From this starting-point, Berry offers some cautionary notes about the tendencies of “public movements of thought” which
quickly produce a language that works as a code, useless to the extent that it is abstract. It is readily evident, for example, that you can’t conduct a relationship with another person in terms of the rhetoric of the civil rights movement or the women’s movement – as useful as those rhetorics may initially have been to personal relationships.
(As an aside, it should not escape notice that Berry’s point hits a little different – as the kids say – in this time of ideological polarization, with friendship and kinship strained through the mesh of one or another set of abstract categories.)
Berry’s main quarry in his speech was an abstraction favored by the environmental movement: planetary, an adjective which is “desperate and useless exactly to the extent it is abstract.” It is useless because it affords no opportunity actually to do anything: “Nobody can do anything to heal a planet,” says Berry. “The adjective planetary describes a problem in such a way that it cannot be solved.”

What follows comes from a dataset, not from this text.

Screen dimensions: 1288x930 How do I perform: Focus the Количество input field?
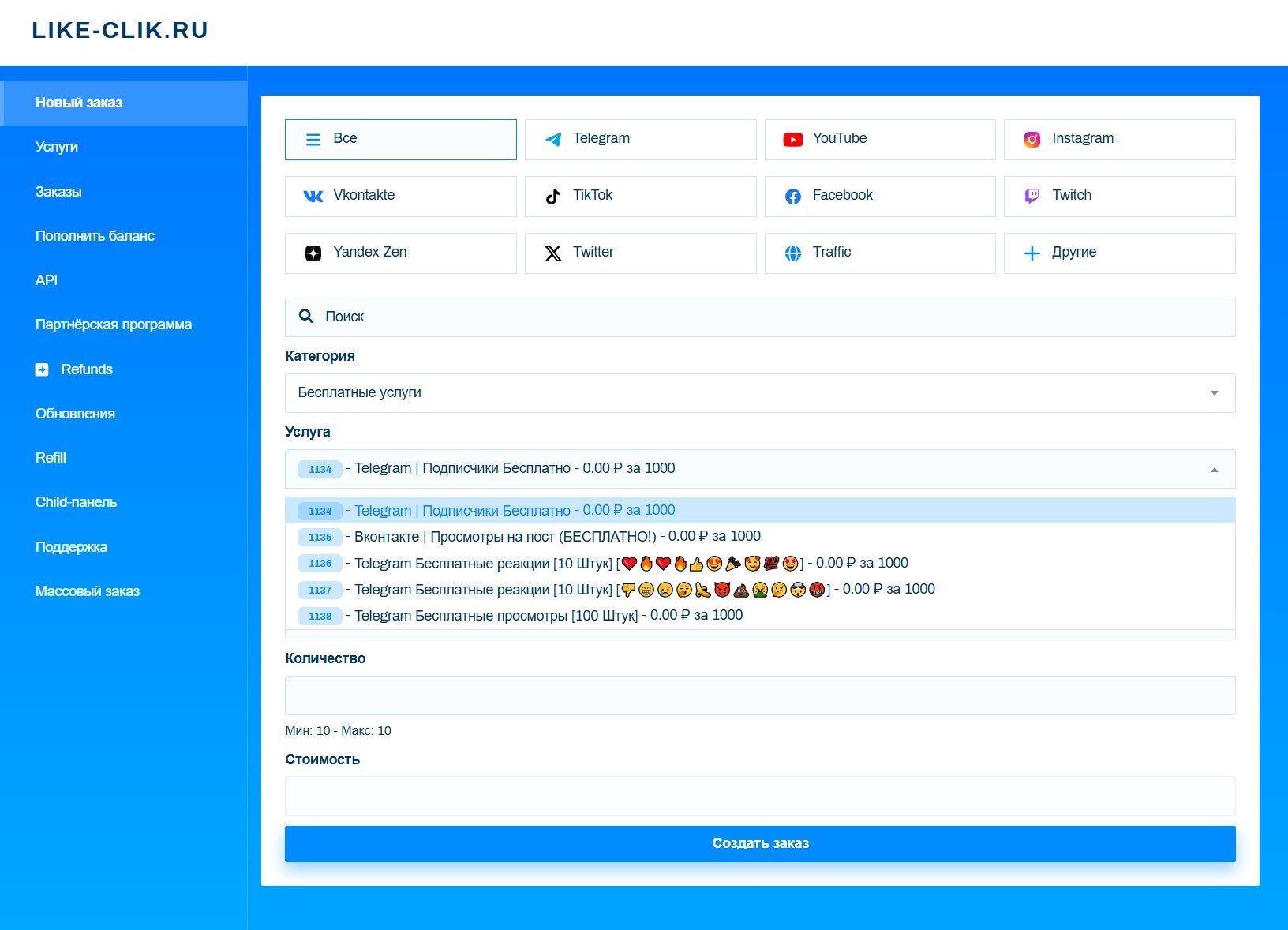759,696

The problems that matter, in the relationship between human beings and our various environments, are to be found at the local scale, down in the weeds of particularity. Berry speaks of “our problems, as they are caused and suffered in our lives, our households, and our communities,” which have “attracted very little intelligence.”
To the extent the environmental movement is caught up in abstractions like planetary it has entirely failed in its mission. As Berry asserts, “the environmental movement has not changed our parasitic relationship to nature.”
Working somewhere between the abstract and the particular, the word and the flesh, what are we to do? Anyone who knows any of Berry’s various works could probably guess.
The question that must be addressed, therefore, is not how to care for the planet but how to care for each of the planet’s millions of human and natural neighborhoods, each of its millions of small pieces and parcels of land, each one of which is in some precious way different from all the others. Our understandable wish to preserve the planet must somehow be reduced to the scale of our competence – that is, to the wish to preserve all of its humble households and neighborhoods.
Among his final admonishments to the graduates of the College of the Atlantic, Berry urges them to
understand that no amount of education can overcome the innate limits to human intelligence and responsibility. We are not smart enough or conscious enough or alert enough to work responsibly on a giant scale.
I have been following the work of Wendell Berry since I was an undergraduate in the late 1980s, and I have consistently found his work humbling and somewhat unsettling. He has held up a mirror to my own life and work, and what I have seen there has made me squirm.
It seems to me that Berry is essentially correct in much of his thinking: his consistent attention to doing good work at home, to neighborliness and care, to households well suited to the given landscape on which they depend.
I saw the appeal of such a life when I was young, but chose a different path: becoming an academic philosopher, living and working in the ostensibly cosmopolitan setting of a major metropolitan area, juggling abstractions the livelong day. Coming back to Berry’s work troubles my conscience: Did I chose well? Might I have done better taking some other path, one that would have kept me closer to the ground?
Instead, I live and work in that tension. I can always count on Berry, among others, to remind me of the limits of abstraction, the vital necessity of attention to untamed particularity.
In older posts on this blog I started writing about sustainability, but that line of research has lain fallow, until now. Here is an opening: part of the problem with sustainability is that, like planetary, it is too abstract to be useful. It too often serves as a kind of code, a shibboleth for distinguishing allies from adversaries.
So, what does sustainability look like on the ground, in the context of a particular landscape, a particular household?
Reference: Berry, Wendell. “The Futility of Global Thinking.” Harper’s Magazine, September, 1989, 16-22.